## WHAT YOU WILL DO
Which lines below contain the word "computer"? Copy each one.

## INFORMATION SHOWN

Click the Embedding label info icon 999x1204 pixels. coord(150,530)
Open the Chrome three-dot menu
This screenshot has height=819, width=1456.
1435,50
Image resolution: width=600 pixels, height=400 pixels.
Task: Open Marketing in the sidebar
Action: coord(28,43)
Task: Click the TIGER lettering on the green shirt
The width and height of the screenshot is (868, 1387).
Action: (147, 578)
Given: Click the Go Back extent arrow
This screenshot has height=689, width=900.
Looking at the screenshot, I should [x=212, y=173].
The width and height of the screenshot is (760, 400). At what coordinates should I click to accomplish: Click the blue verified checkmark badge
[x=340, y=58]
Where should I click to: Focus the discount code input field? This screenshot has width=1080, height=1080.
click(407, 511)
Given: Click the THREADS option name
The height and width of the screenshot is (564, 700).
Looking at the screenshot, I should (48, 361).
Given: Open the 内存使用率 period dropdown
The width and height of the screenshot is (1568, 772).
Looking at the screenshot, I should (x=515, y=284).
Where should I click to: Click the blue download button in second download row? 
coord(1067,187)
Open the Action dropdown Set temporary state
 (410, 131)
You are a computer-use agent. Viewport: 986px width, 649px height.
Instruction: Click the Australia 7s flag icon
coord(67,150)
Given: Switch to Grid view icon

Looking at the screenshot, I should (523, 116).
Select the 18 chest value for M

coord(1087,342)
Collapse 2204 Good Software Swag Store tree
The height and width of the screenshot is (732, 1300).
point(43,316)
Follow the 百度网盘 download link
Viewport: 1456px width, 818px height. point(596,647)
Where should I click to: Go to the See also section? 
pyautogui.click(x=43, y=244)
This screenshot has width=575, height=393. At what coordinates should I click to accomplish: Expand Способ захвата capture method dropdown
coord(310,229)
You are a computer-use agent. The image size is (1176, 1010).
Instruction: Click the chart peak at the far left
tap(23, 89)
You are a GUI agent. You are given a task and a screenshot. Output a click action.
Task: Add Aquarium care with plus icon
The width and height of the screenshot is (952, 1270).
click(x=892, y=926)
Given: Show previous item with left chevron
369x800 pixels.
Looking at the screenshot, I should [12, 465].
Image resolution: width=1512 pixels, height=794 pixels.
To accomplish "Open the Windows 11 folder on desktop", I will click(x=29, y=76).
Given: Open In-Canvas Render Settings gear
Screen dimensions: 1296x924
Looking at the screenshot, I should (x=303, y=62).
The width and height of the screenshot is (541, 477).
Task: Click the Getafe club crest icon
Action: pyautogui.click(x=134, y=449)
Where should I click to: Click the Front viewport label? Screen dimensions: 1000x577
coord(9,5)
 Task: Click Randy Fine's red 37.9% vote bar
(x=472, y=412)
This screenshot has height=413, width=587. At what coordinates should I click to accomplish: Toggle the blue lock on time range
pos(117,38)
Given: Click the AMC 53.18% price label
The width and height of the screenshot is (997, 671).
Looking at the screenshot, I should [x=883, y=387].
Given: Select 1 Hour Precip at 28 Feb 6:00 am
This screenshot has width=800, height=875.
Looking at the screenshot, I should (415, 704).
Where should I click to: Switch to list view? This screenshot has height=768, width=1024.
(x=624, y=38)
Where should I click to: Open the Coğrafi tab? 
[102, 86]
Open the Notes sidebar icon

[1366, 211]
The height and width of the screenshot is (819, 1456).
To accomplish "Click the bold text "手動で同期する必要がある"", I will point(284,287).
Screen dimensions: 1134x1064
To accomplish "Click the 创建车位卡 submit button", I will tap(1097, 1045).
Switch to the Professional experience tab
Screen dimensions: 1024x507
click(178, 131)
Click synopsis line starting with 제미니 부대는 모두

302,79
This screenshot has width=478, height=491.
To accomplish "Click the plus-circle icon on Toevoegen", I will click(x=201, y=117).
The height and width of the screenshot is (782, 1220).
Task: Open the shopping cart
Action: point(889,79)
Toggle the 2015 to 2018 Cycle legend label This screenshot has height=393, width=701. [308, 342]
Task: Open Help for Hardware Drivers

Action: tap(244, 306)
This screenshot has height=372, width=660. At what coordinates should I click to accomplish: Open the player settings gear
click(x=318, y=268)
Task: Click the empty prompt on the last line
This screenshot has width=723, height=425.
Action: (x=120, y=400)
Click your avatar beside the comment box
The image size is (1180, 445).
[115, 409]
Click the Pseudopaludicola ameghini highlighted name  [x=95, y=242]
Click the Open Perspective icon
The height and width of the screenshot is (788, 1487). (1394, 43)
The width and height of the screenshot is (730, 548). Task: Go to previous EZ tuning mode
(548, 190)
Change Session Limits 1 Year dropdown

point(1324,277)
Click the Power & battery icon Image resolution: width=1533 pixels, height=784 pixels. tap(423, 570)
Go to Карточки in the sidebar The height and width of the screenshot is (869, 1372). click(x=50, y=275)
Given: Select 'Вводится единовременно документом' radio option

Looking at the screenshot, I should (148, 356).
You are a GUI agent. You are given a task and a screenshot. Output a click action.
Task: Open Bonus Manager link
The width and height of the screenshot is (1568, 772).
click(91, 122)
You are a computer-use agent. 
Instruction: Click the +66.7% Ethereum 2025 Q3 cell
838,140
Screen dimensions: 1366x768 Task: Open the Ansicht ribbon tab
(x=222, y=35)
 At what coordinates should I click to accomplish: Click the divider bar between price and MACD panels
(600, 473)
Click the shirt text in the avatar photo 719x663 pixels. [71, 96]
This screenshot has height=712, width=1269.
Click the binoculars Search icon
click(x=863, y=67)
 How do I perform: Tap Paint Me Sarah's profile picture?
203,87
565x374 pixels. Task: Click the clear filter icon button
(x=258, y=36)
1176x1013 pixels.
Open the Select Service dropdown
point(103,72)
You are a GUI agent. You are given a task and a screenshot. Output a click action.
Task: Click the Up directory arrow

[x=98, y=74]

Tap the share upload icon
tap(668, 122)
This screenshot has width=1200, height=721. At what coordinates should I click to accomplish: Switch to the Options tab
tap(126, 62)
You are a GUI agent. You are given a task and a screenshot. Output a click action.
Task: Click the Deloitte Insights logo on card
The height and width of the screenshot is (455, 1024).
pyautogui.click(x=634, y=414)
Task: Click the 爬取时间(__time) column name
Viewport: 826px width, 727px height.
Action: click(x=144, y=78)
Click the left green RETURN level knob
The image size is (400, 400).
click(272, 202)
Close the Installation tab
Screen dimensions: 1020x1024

## EXERCISE RESPONSE
You are a computer-use agent. Viewport: 986px width, 649px height.
You are a computer-use agent. The image size is (1176, 1010).
You are a computer-use agent. 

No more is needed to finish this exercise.